**Requirements:** Repeat the following lines word for word, beginning at the line that contains "Click the notifications" and stopping after the line that contains "Action: tap(689, 673)".

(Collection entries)
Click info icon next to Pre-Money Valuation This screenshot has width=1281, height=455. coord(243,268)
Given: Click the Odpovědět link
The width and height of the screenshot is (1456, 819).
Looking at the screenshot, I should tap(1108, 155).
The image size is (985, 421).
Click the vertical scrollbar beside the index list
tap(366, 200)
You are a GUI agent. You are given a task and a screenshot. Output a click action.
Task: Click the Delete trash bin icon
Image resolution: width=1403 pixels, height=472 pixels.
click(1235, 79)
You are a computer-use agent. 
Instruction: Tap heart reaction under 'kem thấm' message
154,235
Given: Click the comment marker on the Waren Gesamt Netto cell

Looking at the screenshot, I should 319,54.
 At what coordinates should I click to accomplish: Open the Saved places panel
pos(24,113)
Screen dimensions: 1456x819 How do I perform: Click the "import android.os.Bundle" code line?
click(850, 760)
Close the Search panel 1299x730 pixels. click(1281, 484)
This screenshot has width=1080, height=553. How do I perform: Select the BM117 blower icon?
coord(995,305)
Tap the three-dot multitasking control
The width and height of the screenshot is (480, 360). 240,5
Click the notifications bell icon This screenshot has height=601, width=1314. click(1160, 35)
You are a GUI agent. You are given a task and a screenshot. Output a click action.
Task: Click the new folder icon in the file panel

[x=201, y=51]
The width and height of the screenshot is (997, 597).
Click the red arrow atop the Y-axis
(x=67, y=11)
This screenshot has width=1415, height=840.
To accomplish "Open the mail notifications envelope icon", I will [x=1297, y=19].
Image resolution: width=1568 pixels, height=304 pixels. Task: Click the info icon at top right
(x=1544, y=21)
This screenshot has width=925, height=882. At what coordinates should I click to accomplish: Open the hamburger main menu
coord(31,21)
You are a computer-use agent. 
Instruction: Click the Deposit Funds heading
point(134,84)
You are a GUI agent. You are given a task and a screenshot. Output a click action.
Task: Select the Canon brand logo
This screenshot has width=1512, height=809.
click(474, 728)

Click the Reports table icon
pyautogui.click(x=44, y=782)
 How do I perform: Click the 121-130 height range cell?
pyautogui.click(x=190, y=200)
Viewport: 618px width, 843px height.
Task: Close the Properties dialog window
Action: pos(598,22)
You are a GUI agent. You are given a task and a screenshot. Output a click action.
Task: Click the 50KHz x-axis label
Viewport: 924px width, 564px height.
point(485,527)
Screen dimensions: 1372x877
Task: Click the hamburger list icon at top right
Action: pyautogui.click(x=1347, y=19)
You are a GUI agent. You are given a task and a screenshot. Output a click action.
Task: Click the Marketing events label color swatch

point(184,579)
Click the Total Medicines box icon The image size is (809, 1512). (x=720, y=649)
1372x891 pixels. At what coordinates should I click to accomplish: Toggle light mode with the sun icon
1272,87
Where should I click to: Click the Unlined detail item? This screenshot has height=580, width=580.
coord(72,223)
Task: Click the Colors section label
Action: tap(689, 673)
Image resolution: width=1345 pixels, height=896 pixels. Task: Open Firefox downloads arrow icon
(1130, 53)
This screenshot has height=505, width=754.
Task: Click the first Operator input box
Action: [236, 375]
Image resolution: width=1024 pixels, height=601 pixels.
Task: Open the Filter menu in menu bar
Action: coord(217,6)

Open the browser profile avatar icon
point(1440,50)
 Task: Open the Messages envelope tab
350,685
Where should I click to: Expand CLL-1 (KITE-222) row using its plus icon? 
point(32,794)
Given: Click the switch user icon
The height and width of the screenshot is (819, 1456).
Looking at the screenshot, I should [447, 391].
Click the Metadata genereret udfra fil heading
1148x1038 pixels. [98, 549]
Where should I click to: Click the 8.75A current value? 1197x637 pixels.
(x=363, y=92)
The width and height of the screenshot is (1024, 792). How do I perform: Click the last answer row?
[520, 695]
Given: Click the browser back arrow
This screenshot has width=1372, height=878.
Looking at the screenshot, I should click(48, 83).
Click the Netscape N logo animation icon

**Expected output:**
Click the notifications bell icon This screenshot has height=601, width=1314. click(1160, 35)
You are a GUI agent. You are given a task and a screenshot. Output a click action.
Task: Click the new folder icon in the file panel

[x=201, y=51]
The width and height of the screenshot is (997, 597).
Click the red arrow atop the Y-axis
(x=67, y=11)
This screenshot has width=1415, height=840.
To accomplish "Open the mail notifications envelope icon", I will [x=1297, y=19].
Image resolution: width=1568 pixels, height=304 pixels. Task: Click the info icon at top right
(x=1544, y=21)
This screenshot has width=925, height=882. At what coordinates should I click to accomplish: Open the hamburger main menu
coord(31,21)
You are a computer-use agent. 
Instruction: Click the Deposit Funds heading
point(134,84)
You are a GUI agent. You are given a task and a screenshot. Output a click action.
Task: Select the Canon brand logo
This screenshot has width=1512, height=809.
click(474, 728)

Click the Reports table icon
pyautogui.click(x=44, y=782)
 How do I perform: Click the 121-130 height range cell?
pyautogui.click(x=190, y=200)
Viewport: 618px width, 843px height.
Task: Close the Properties dialog window
Action: pos(598,22)
You are a GUI agent. You are given a task and a screenshot. Output a click action.
Task: Click the 50KHz x-axis label
Viewport: 924px width, 564px height.
point(485,527)
Screen dimensions: 1372x877
Task: Click the hamburger list icon at top right
Action: pyautogui.click(x=1347, y=19)
You are a GUI agent. You are given a task and a screenshot. Output a click action.
Task: Click the Marketing events label color swatch

point(184,579)
Click the Total Medicines box icon The image size is (809, 1512). (x=720, y=649)
1372x891 pixels. At what coordinates should I click to accomplish: Toggle light mode with the sun icon
1272,87
Where should I click to: Click the Unlined detail item? This screenshot has height=580, width=580.
coord(72,223)
Task: Click the Colors section label
Action: tap(689, 673)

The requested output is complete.